The output should be all entries, each matching the original exactly.

** ENTRIES SHOWN follows **

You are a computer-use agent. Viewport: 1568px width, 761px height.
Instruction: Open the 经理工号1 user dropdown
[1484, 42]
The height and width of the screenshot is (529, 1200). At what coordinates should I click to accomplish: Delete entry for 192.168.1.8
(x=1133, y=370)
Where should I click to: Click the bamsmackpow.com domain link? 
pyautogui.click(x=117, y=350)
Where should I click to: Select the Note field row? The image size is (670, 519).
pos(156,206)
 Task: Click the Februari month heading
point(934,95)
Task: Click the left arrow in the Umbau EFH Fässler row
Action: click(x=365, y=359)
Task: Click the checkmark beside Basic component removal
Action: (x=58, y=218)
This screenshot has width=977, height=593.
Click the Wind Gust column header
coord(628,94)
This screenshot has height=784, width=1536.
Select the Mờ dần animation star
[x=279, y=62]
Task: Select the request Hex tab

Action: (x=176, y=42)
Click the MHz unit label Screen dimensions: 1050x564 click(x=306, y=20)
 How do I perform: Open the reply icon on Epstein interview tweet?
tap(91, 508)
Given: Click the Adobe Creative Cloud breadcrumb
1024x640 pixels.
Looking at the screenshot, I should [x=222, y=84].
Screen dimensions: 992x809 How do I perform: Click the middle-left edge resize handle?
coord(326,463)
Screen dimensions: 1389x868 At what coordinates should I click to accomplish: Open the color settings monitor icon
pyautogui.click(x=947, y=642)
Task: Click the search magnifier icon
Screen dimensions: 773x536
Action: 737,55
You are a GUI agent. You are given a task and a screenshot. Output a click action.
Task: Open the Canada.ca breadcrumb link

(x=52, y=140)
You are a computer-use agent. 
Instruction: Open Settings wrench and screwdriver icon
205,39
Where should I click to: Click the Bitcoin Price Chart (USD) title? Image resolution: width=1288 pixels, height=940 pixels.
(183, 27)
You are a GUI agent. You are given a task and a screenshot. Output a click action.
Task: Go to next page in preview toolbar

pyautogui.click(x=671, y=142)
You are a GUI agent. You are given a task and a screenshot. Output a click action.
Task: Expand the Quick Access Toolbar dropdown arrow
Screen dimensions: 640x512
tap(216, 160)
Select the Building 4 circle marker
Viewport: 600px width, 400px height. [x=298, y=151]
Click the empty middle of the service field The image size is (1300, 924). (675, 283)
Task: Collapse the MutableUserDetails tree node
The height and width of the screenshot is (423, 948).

** End of ENTRIES SHOWN **

- WRITTEN REPLY:
You are a computer-use agent. Viewport: 1568px width, 761px height.
Instruction: Open the 经理工号1 user dropdown
[1484, 42]
The height and width of the screenshot is (529, 1200). At what coordinates should I click to accomplish: Delete entry for 192.168.1.8
(x=1133, y=370)
Where should I click to: Click the bamsmackpow.com domain link? 
pyautogui.click(x=117, y=350)
Where should I click to: Select the Note field row? The image size is (670, 519).
pos(156,206)
 Task: Click the Februari month heading
point(934,95)
Task: Click the left arrow in the Umbau EFH Fässler row
Action: click(x=365, y=359)
Task: Click the checkmark beside Basic component removal
Action: (x=58, y=218)
This screenshot has width=977, height=593.
Click the Wind Gust column header
coord(628,94)
This screenshot has height=784, width=1536.
Select the Mờ dần animation star
[x=279, y=62]
Task: Select the request Hex tab

Action: (x=176, y=42)
Click the MHz unit label Screen dimensions: 1050x564 click(x=306, y=20)
 How do I perform: Open the reply icon on Epstein interview tweet?
tap(91, 508)
Given: Click the Adobe Creative Cloud breadcrumb
1024x640 pixels.
Looking at the screenshot, I should [x=222, y=84].
Screen dimensions: 992x809 How do I perform: Click the middle-left edge resize handle?
coord(326,463)
Screen dimensions: 1389x868 At what coordinates should I click to accomplish: Open the color settings monitor icon
pyautogui.click(x=947, y=642)
Task: Click the search magnifier icon
Screen dimensions: 773x536
Action: 737,55
You are a GUI agent. You are given a task and a screenshot. Output a click action.
Task: Open the Canada.ca breadcrumb link

(x=52, y=140)
You are a computer-use agent. 
Instruction: Open Settings wrench and screwdriver icon
205,39
Where should I click to: Click the Bitcoin Price Chart (USD) title? Image resolution: width=1288 pixels, height=940 pixels.
(183, 27)
You are a GUI agent. You are given a task and a screenshot. Output a click action.
Task: Go to next page in preview toolbar

pyautogui.click(x=671, y=142)
You are a GUI agent. You are given a task and a screenshot. Output a click action.
Task: Expand the Quick Access Toolbar dropdown arrow
Screen dimensions: 640x512
tap(216, 160)
Select the Building 4 circle marker
Viewport: 600px width, 400px height. [x=298, y=151]
Click the empty middle of the service field The image size is (1300, 924). (675, 283)
Task: Collapse the MutableUserDetails tree node
The height and width of the screenshot is (423, 948).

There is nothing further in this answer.